KINGSTON, Jamaica (JIS) -- Jamaica’s Cabinet has approved a revision of the Dangerous Drugs Act for the decriminalisation of ganja (marijuana) for medicinal, religious, and private/personal use.
The proposed changes will facilitate ganja being used for therapeutic purposes, as prescribed by a registered practitioner, or for scientific research conducted by an accredited tertiary institution or otherwise approved by the Scientific Research Council (SRC).
The changes will also enable the use of ganja in religious engagements by stakeholders, such as Rastafarians.
Details on the latest development were outlined by Minister of Justice, Senator Mark Golding, during a media briefing on Thursday.
Additionally, the changes will make the possession of small quantities, amounting to two ounces (0.057 kilogrammes) or less, a non-arrestable but ticketable infraction, attracting a fine payable outside of the court, but not resulting in the possessor attaining a criminal record.
Meanwhile, a Bill to amend the Criminal Records (Rehabilitation of Offenders) Act that will result in the expunging of existing criminal records for possession of small quantities of, or smoking of ganja, is to be tabled in Parliament shortly by the justice minister.
Golding indicated that the proposed changes have been under consideration for some time. However, he pointed out that the “necessary internal consultations” and “consequential refinements” had to be undertaken before the submission was made to Cabinet in April, for consideration.
He emphasized that proposed changes to the law are not intended to promote or give a stamp of approval to the use of ganja for recreational purposes.
“The objective is to provide a more ‘enlightened’ approach to dealing with possession of small quantities and smoking…The proposed changes represent an approach which will (redound) to the benefit of the persons concerned and the society as a whole, and reduce the burden on the court system,” the minister said.
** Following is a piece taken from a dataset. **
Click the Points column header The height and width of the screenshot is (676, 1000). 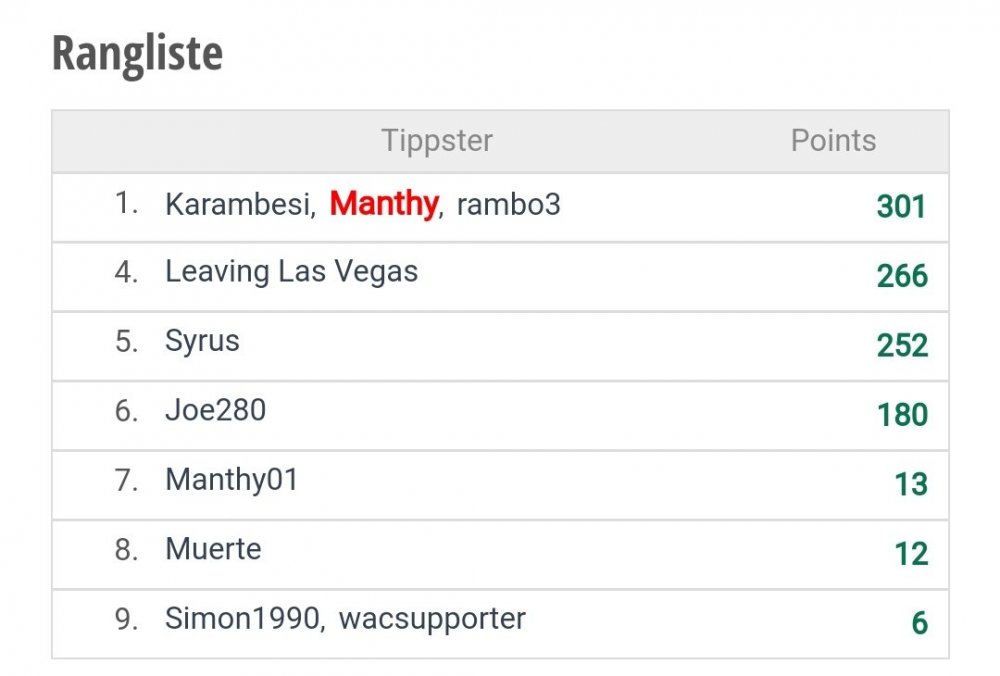(x=834, y=140)
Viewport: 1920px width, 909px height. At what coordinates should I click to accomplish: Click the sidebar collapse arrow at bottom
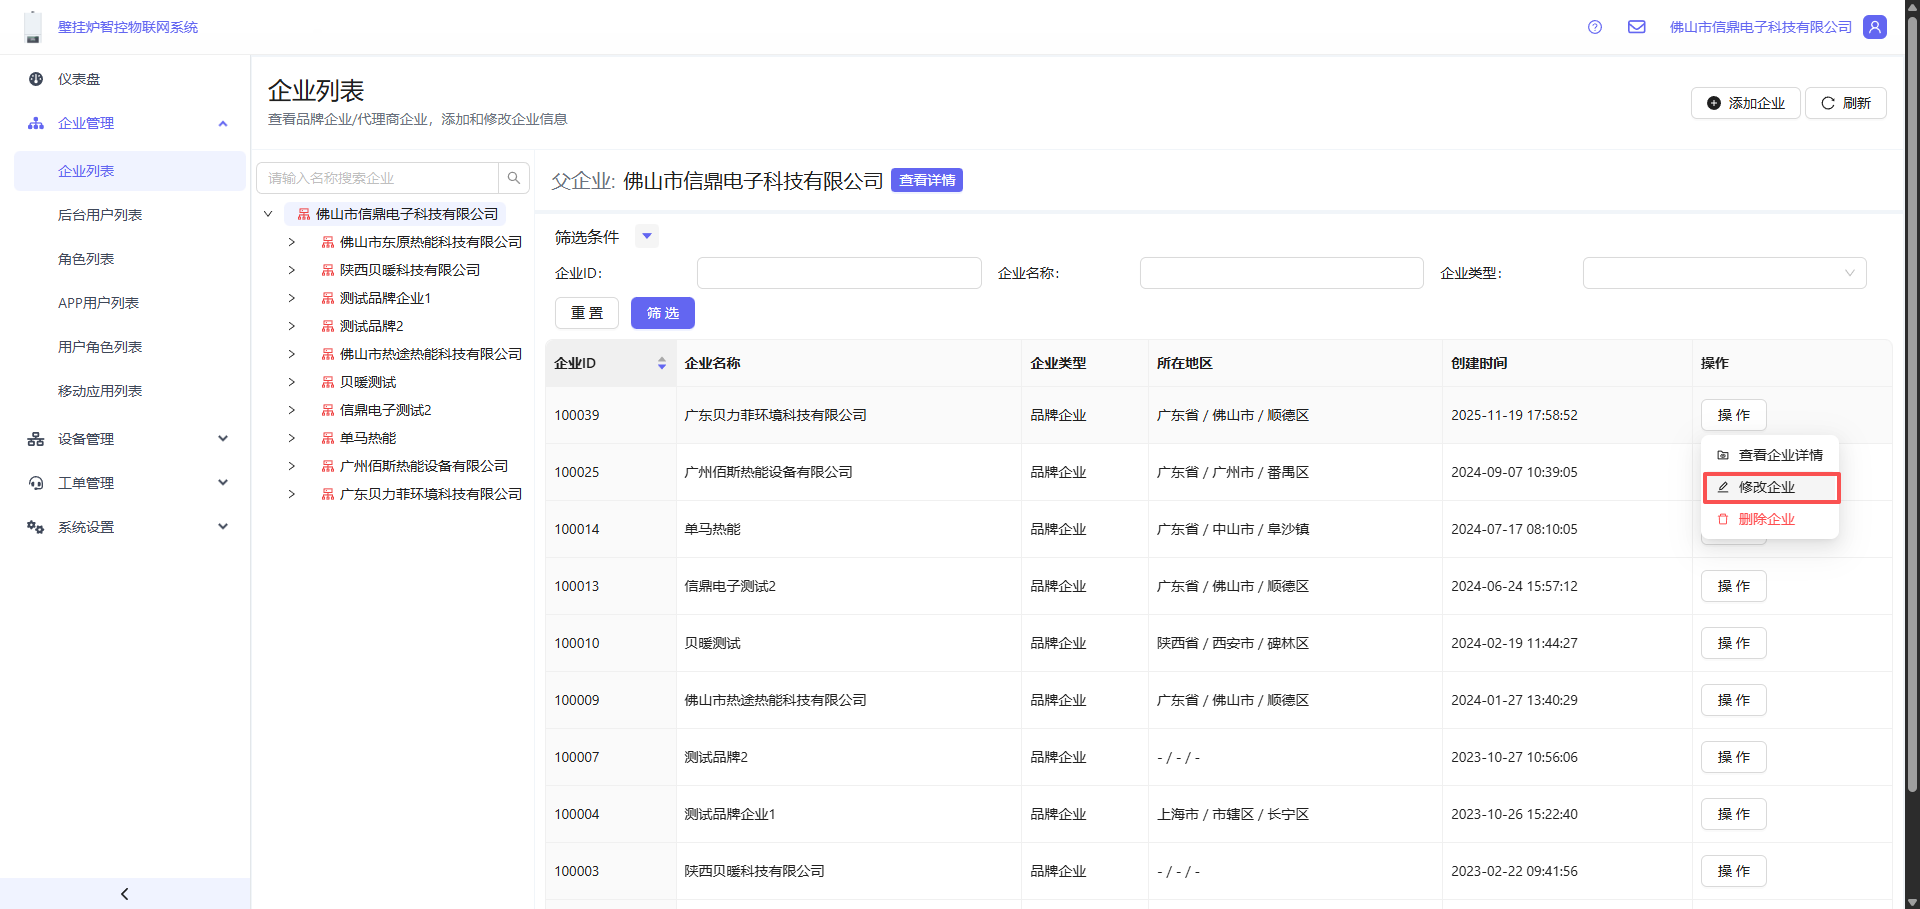(x=125, y=894)
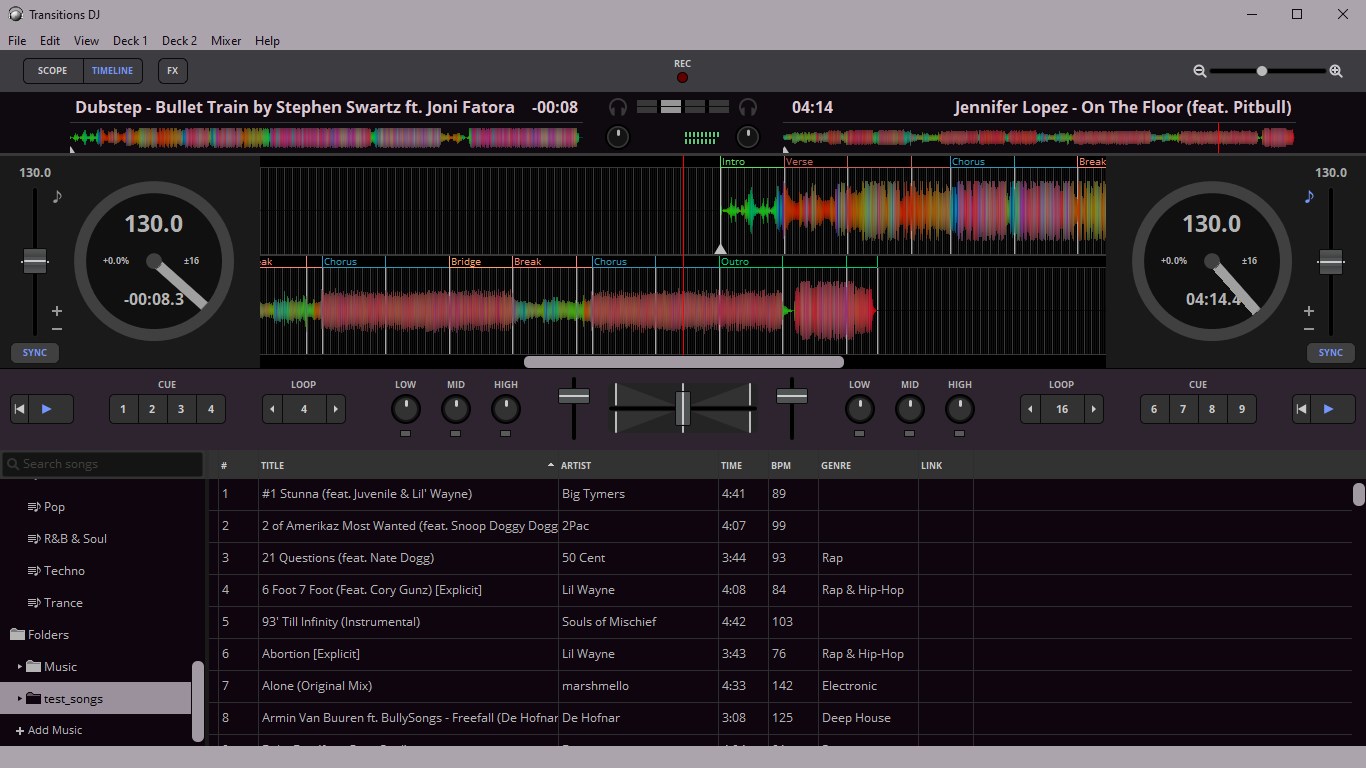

Golding noted that the “current approach” to ganja criminalisation places a “significant burden” on Jamaica’s “overstretched” court system, and has contributed to current case backlogs in the Resident Magistrate’s Courts. He contended that the treatment of minor offences as ticketable offences should ease the pressure on the court system.
The minister advised, however, that the existing provisions of the law, which make ganja possession an offence, remain unchanged until Parliament approves the proposed amendments
“Therefore, our citizens are obliged to abide by the rule of law, as it (currently) stands,” he emphasized.